He could not.
He would die first, if that was what it took.
But no way would he die alone.
21
Mack Bolan had kept his distance from the lighted swimming-pool area, circling warily around the flagstone patio, homing in on the French doors that would give him access to the manor and the men inside. He had set the Uzi on automatic mode, prepared to lay down cover fire in case he should be spotted prematurely by a roving sentry.
And the Executioner had covered half the distance to the house before it happened.
Deviating from his rounds, a gunner suddenly appeared on Bolan's flank, emerging from the shadows into the misty pool light, one hand tugging at his fly, the other making sure his shirttail was tucked in. The guy had obviously had a call of nature, but his face was registering grim surprise and another kind of message as he spotted Bolan focusing upon the little stutter gun he held.
The guy was good, you had to give him that. Within a heartbeats time he let the zipper go and scrambled for his holstered side arm, finding it and almost clearing leather in the time allowed.
But almost was not quite good enough to keep the guy alive.
Mack Bolan crouched and swung out his stubby chopper, tightening into the squeeze as he made target requisition. The Uzi stuttered and half a dozen parabellum manglers hissed across the surface of the pool in search of flesh and bone.
The gunner did a jerky little dance before he folded, wallowing beside the pool in his own blood slick. His dying spasms brought him to the brink, and as Mack Bolan watched, the carcass toppled over, disappearing into the deep end.
The gunfire had attracted other sentries, and he heard them in the darkness, converging on him, startled voices calling back and forth behind the bungalows, among the trees, beyond the house. The nearest were at Bolan's back, and he was swiveling to meet them when the first dark form materialized, stepping from shadow near the bungalow once occupied by Sally Palmer and her mark.
Carrying a shotgun, the guard didn't bother aiming it once he had the black-clad warrior in view. The pump gun roared, and Bolan dodged a gust of buckshot, toppling a metal picnic table, wincing as an errant pellet burned across his thigh.
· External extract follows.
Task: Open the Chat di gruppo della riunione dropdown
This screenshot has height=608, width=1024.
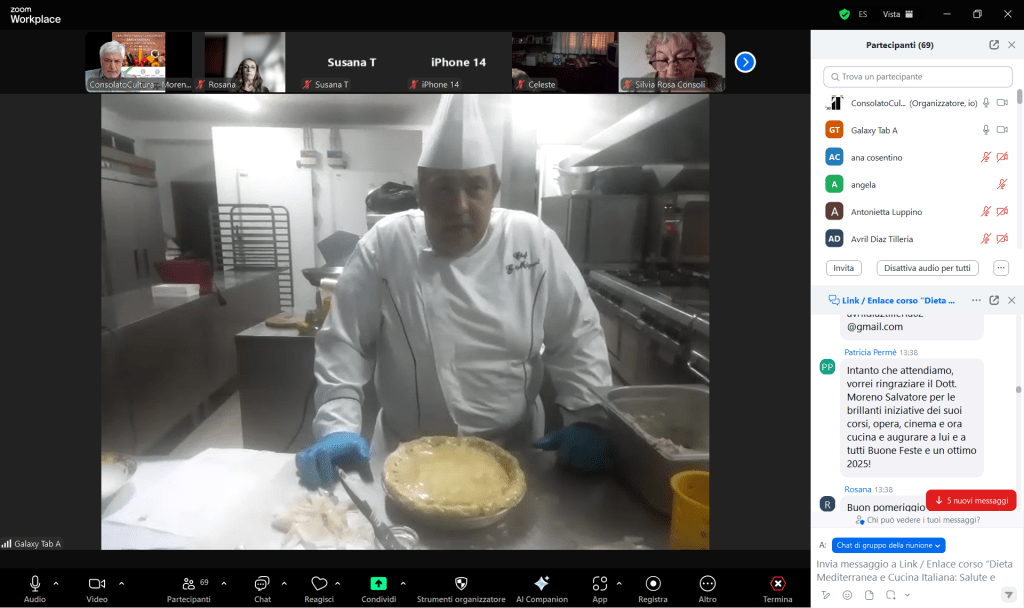Action: (888, 545)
The sound of the table hitting the ground rang in his ears, and a second blast in rapid-fire destroyed the brightly striped umbrella.
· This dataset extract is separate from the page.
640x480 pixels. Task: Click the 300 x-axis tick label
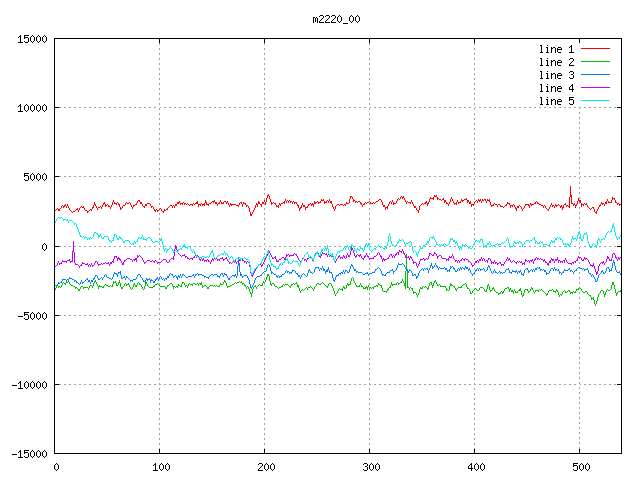tap(370, 467)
The warrior wriggled on his stomach, Uzi probing out ahead of him, intent on getting clear before the gunner and his cronies had a better chance to find their range. Perforated by the shotgun blasts, the table was a flimsy shield at best, and it would not stand up to any concentrated smallarms fire.
He found an opening and pegged a short burst at the sniper, missing him by a few feet, but it was still enough to drive him back and give Bolan time to move. As he jumped up and broke from cover, he tossed a frag grenade, winding up the pitch and letting fly by instinct, all the while on the run.
He did not have to mark the progress of his high-explosive egg to know that it was flying true. Experience and practice had prepared him for the move. The soldier was a dozen yards away and sliding behind another table — this one built of redwood — when the night was torn apart by smoky thunder.
Bolan's ears, ringing from the blast, picked up strangled screams and the twanging sound of shrapnel overhead. His eyes searched the darkness for other human targets. Three of them were closing on his left, another two were about to outflank him on the right. He would be surrounded unless he broke the circle and finally made it to the manor house.
A blazing figure eight of Uzi fire caught two of his assailants on the left, and drove their comrade under cover on the far side of the swimming pool. With a half turn to the right, Bolan brought the others under fire, rewarded by a muffled gasp as one of them had both legs cut from under him and collapsed across the line of fire, dead before he could scream.
His partner, doing a flying shoulder roll, lost his carbine, coming up behind a chaise longue empty-handed and digging for the pistol on his hip. The Executioner squeezed off another burst, his parabeilum manglers chewing through the plastic and aluminum construction of the deck chair, boring through the gunner's chest, blowing him backward. As blood sputtered from his chest, his boot heels drummed on the deck for a second, then stopped.
The survivors had worked out Bolan's range by now, and another pair of guns had joined them, sniping from the darkness, bullets chipping at his redwood barricade. Another moment, and the hostiles would have enough gunners to rush him, sacrificing their lives to overwhelm him with their numbers and finish Bolan off.
He had to move, and there was only one way left to go.
The house.
The Uzi spit out a ragged burst that raked the patio with flying death, and Bolan fed a brand-new magazine into the pistol grip. A fresh grenade in his hand, he brought his legs up, gathering his strength for what would be the final run to cover — or instant death.